Showing posts with label Trump loves to shock us. Show all posts
Showing posts with label Trump loves to shock us. Show all posts

December 15, 2015

How Do You Solve a Problem Like the Donald?

I bow to no man in my ability to say "what the f--k!', which is pretty much what Republicans have decided to do this election so far.  But I haven't decided to chuck it all yet, not with Hillary as the Dem candidate. The base responds, "we patiently offered moderates like McCain and Romney and look what it got us? So we just don't care anymore."

There's irony in how the reason for the dismay over the establishment is due to unfulfilled promises, given that Trump has upped the ante by making promises close to the level of "if I'm elected, I'll turn water into wine!"

*

I'm transfixed that an Orthodox priest I know here in Columbus is supporting Trump and spoke before 15,000 people at a recent Trump rally. Pretty interesting to see a man of the cloth so into politics, and Trumpian politics at that.  "The Other" lives. People are complicated. It seems a cult of personality. People seem very susceptible to that, witness Pope Francis's popularity.

Jeb Bush said the Donald is a great politician and I'm beginning to believe it. One definition of a gifted pol is someone who can get away with stuff no one else could. Bill Clinton won despite a myriad of lies, bimbo eruptions and shady land deals. Obama won despite (what I considered at the time) fatal flaws of  the “cling to God and guns” comment (is that any better than Romney's 47% comment?), as well as the Rev Wright and Bill Ayers connections. And Trump has survived birtherism, flip-flops and a dust-up with Republican powerhouse Fox News. I think it comes down to all three being liked so much. You can't trump likability, no pun intended.

*

On the subject of Muslim immigration, I've read of a proposal that gets at the heart of the problem: not religion but a need to vet our values. George W Bush famously went to free Iraq and remake the Middle East in his image -- into a freedom-loving paradise -- and the same problem seems to be present in our immigration policy in which we assume everybody is the same, all cultures equal, and nobody really wants Sharia law except for a few terrorists.

It's hard to get any sort of impartial narrative on something like Muslim immigration. People on the right are subject to prejudice. People on the left are subject to debilitating liberal guilt. So it's hard to get purchase on it.

One real-life experiment: Lewiston, Maine, a 99% white town until Somali immigrants came in huge waves beginning in 2001.

I found an article on Huffington Post that suggested this was the model for the country of beautiful integration and multiculturalism. While Ann Coulter pointed to increased crime and how the mayor said back in 2002 “no more, please! We can't take any more Somalis”.

So what's the truth?

The mayor did say that and has since retired.

Crime rate hasn't gone up. So in that sense the statistics, impartially, don't bear out the complaints of some whites there. Of course since second generation Muslims tend to be a bigger problem, so it's still way early.

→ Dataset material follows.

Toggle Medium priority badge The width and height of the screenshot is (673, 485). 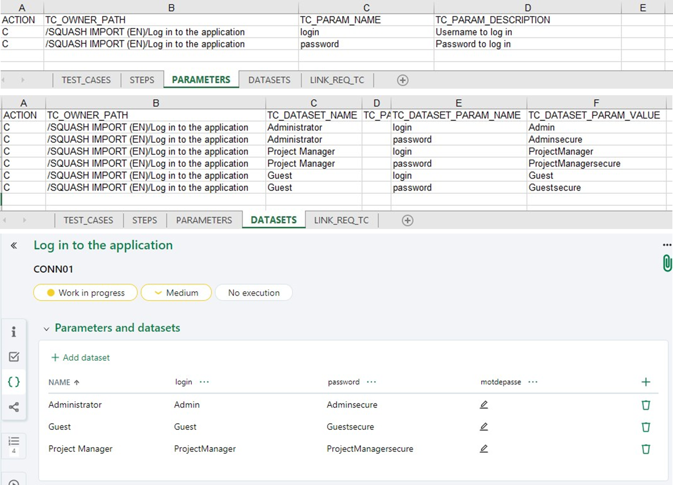[176, 293]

A white, Republican anti-welfare mayor of the town just won a third term despite the place being mostly Democratic. This speaks louder than words: for all the pretend peacefulness, there's a whole lot of white Democrat voters there who are crossing the aisle because they like what they're hearing on the other side. Mostly they are sick, it seems, of Somalis gaming the welfare state. Is this a prejudice? Who knows, but it sure suggests ain't everything all hunky-dory.

Then I looked at the Minneapolis Somalis.  Nicht gut. The best intentions lead to Hell. A lot of Somalis were brought here by Lutheran Social Service back in the 90s and now even NPR has a piece about ISIS recruitment in Minneapolis. Our own little hotbed of potential extremism, which "has legs" since extremists generally come in the second generation of immigrants, not first.  Is it fair to laden our grandchildren not only with crushing debt but jihadists? Even Angela Merkel, no Donald Trump, says multiculturalism is a sham and a lie.

At war within me: safety versus generosity. It seems zero-sum. Taking in refugees is a noble and generous thing. I think of how life is not the greatest value, that God is, and that God chose love over life (in the short run). The Second Person of the Trinity was a migrant from Heaven, a migrant into a death-dealing world as vicious - at least to Jesus - as Yemen or Syria. And yet he chose to mingle with us.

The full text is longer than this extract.